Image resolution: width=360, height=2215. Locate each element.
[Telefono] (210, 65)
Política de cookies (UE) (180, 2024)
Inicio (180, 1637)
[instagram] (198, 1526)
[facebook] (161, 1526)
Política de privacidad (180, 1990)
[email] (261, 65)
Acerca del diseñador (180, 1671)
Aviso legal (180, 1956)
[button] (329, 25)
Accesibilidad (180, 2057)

==

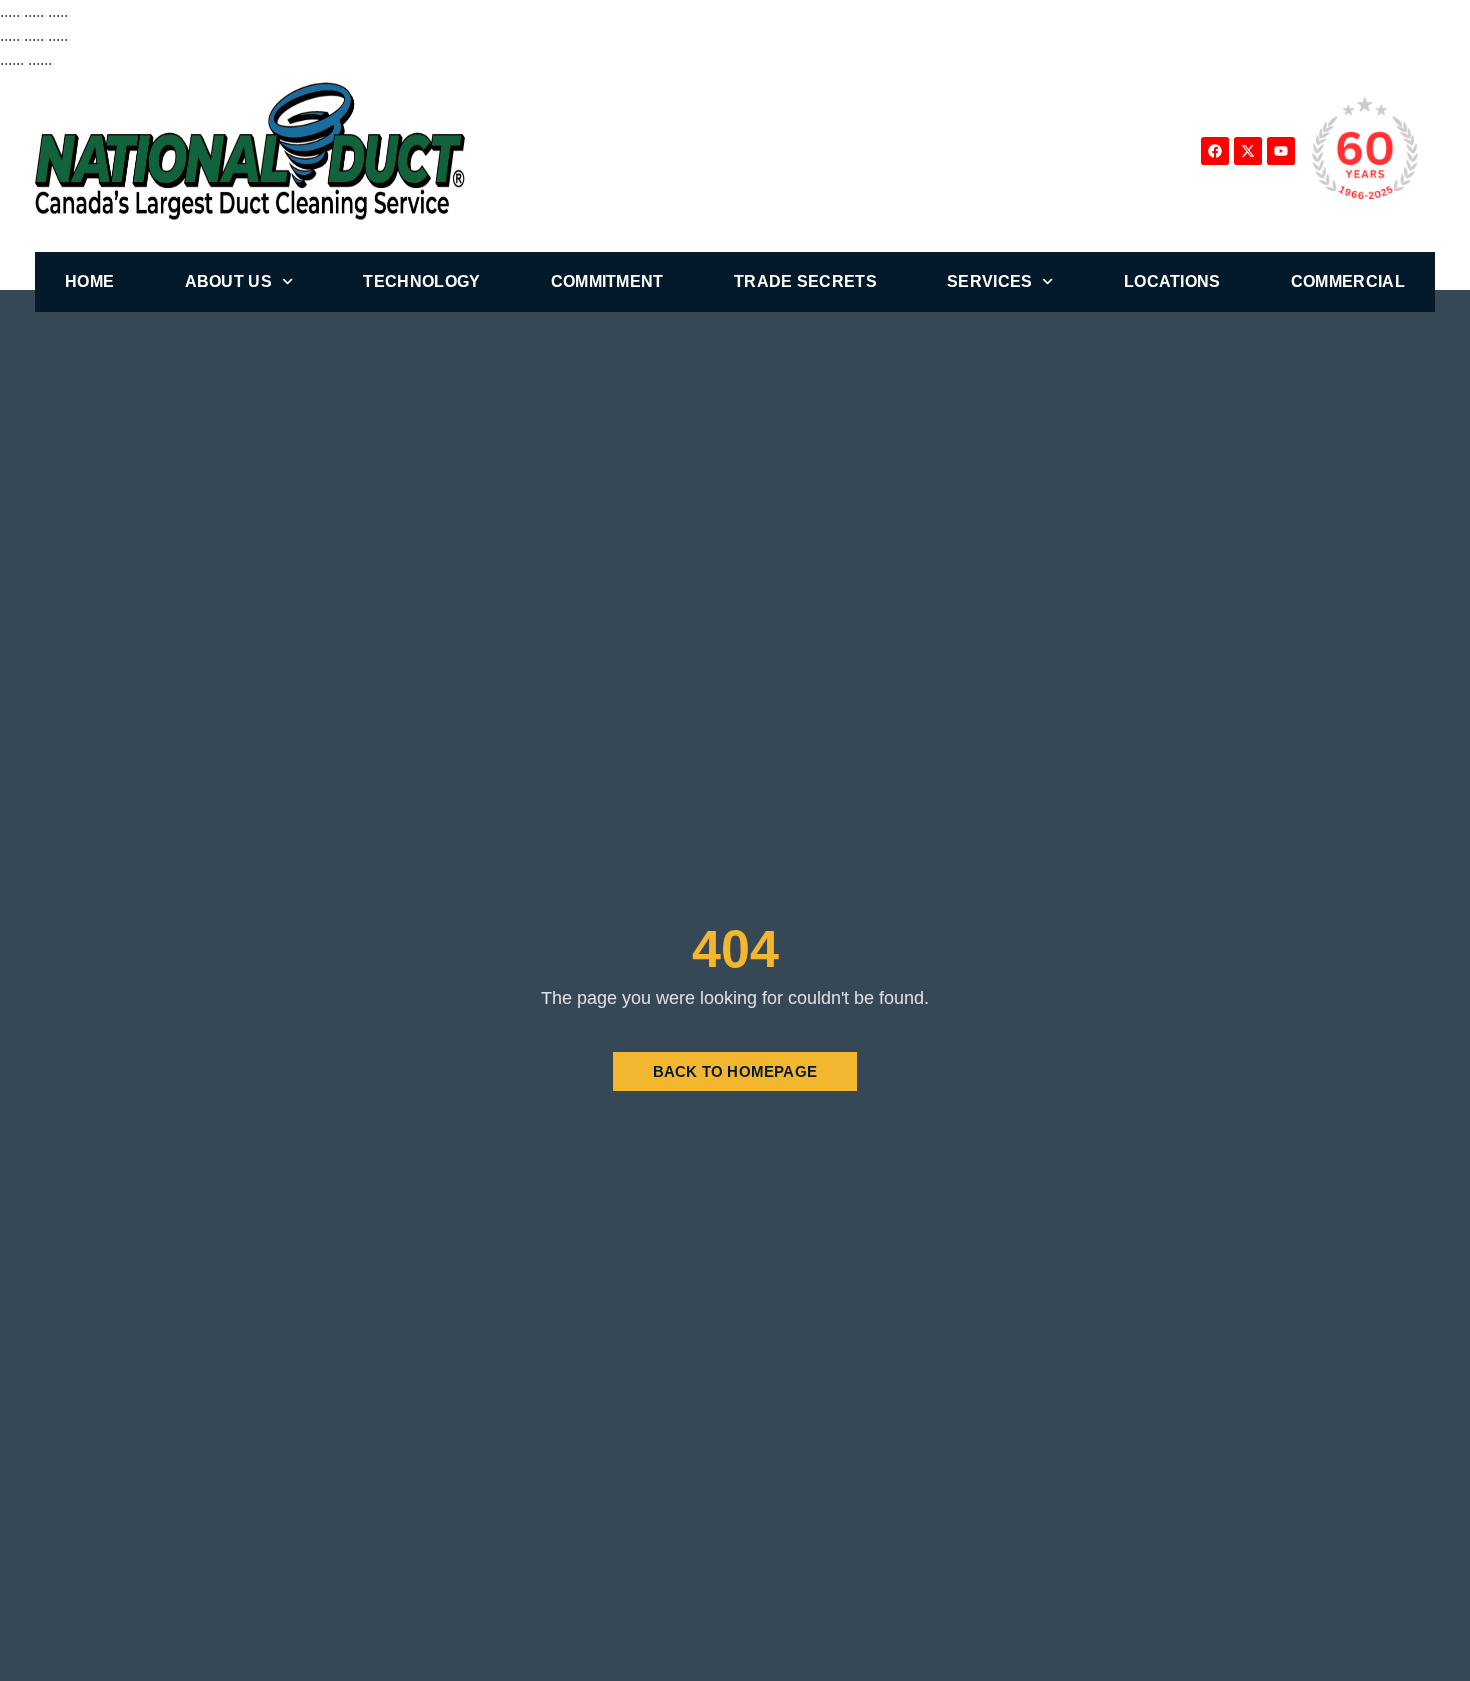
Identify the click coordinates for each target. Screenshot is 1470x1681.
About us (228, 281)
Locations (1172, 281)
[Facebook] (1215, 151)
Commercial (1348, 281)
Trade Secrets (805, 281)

▸ **Directions for this task**
For the string "Política", filter the data and copy out each line where it occurs.

▸ **Task solution**
Política de cookies (UE) (180, 2024)
Política de privacidad (180, 1990)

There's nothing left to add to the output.